The last straw was one morning I called him at 6am (he always gets up at 6:30am for work) because I was up all night with a problem and needed a shoulder to cry on. Instead of asking me if I was ok, he immediately says, "Why are you calling me so early? You know I don't get up until 6:30. Can you call me back later?" I had never called him that early before. I was too angry to tell him why I called so I just gave him half of my mind. I didn't want to make a decision in anger, so I waited a few days to calm down, told him just how awful I think he is, then broke up with him.

He did other selfish things, but I'm sure you get the idea. I forgot to mention, the whole time he was doing selfish things, he claimed he loved me.

Sorry so long; thanks for reading. Any advice would be greatly appreciated.


----------



## preso (May 1, 2009)

Was his name Dave?

I suggest you ignore him... he is only wanting sex at a very low cost if not free
by his actions.

Actions speak louder than words you know and his actions say
he does not really care that much for you.

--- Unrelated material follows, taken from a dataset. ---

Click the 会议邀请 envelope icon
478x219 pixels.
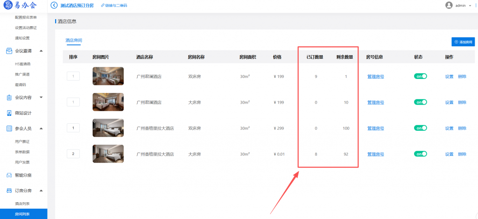coord(9,51)
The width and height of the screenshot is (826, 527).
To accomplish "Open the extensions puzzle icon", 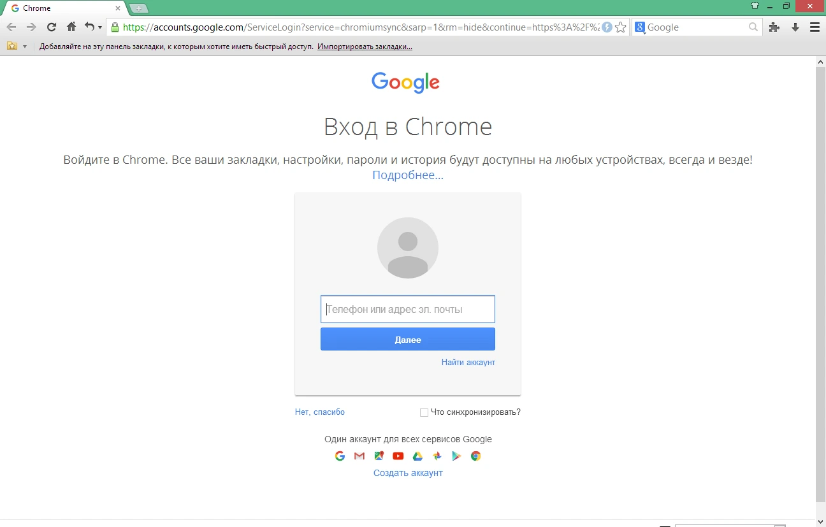I will (774, 27).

Do yourself a BIG favor and forget him and stop all contact.


----------



## Atholk (Jul 25, 2009)

favored said:


> He loves oral sex so I did it on average 2x daily.


Best. Girlfriend. Ever.

I'm thinking this has no small part in wanting to get back together. You can try again with him, _but take it slow._


----------



## preso (May 1, 2009)

I want to know if his name was Dave !!!


----------



## favored (Aug 29, 2009)

Thanks atholk and preso. Sorry for not responding sooner-was out of town.

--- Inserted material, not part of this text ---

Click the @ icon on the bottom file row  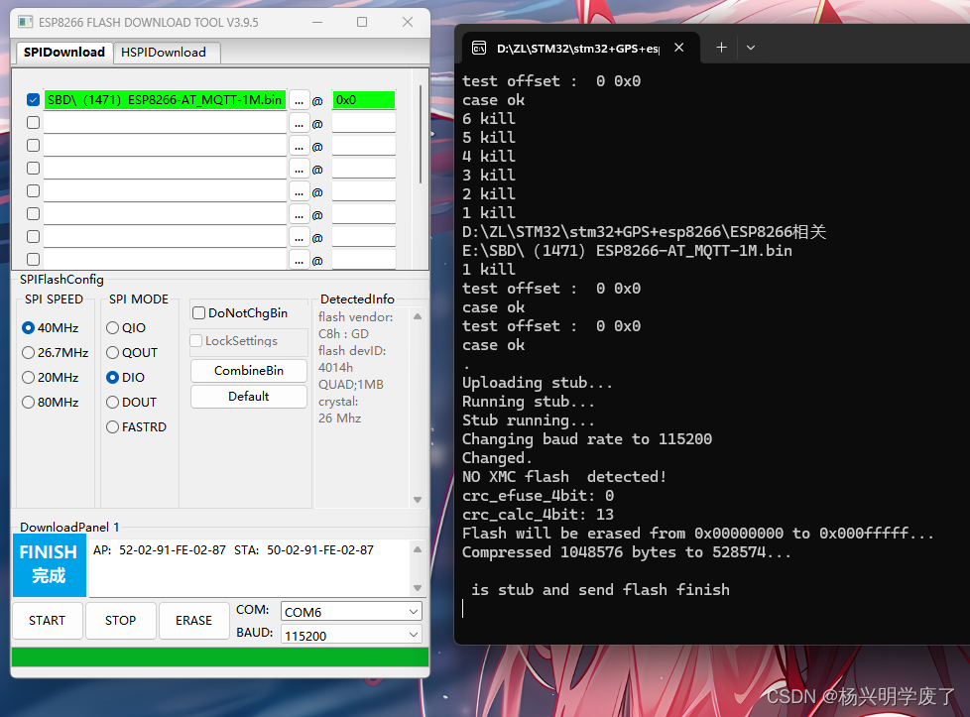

No, his name is not Dave, lol. Name starts with J.


----------



## preso (May 1, 2009)

favored said:


> I met this guy online 11 months ago. I broke up with him 2 months ago because he was very selfish. When I finally got fed up and told him so, he begged me not to break up with him. I did anyway. He has contacted me four times since the break-up with general messages like about current events, his job, etc. I roll my eyes and press delete without responding/calling.
> 
> Recently, he sent me a long, emotional, I messed up really bad email saying he's learned his lesson. He loves and misses me and knows he'll never find anyone else like me because he hasn't been able to his whole life. He realizes what an awful boyfriend he was and if I give him another chance, he won't disappoint me. I figure I have three choices and I'm not sure which to make.
> 
> ...


from what you wrote you should
1.) continue to ignore him...


its for your benefit and your emotional health
for you to do so.


----------



## swedish (Mar 6, 2008)

I'd be leary...You state a lot of selfish behaviors on his part and I'd probably think this is just another selfish ploy to get you back...he knows he had it made and blew it. 

It's up to you in the end if you want to try again and see if he has changed...he may be more attentive, etc. but also look to see whether he is emotionally there for you...it is important to you so be sure he has it in him to be there for you.

If you decide not to give it another try, apparently you should avoid "Dave" ?!


----------



## Loving Husband (Aug 3, 2009)

Originally Posted by favored 
He loves oral sex so I did it on average 2x daily. 




Atholk said:


> Best. Girlfriend. Ever.
> 
> [/I]


:iagree::iagree::iagree::iagree:


Where do you live?? J/k..


----------



## romeo29 (Oct 23, 2009)

Better you keep away from him as now you do...!


----------



## kerry5 (Mar 21, 2010)

Continue to ignore him! I wasted years in my 20's on a jerk like this. We would break up, and when he couldn't find someone else to put up with him, he would contact me, say he'd changed, and I would give him another chance. He had never changed, and chances are that this guy won't either. You sound like a very generous, thoughtful person, and there are men out there like you. Don't waste any more time on this guy because you deserve better.


----------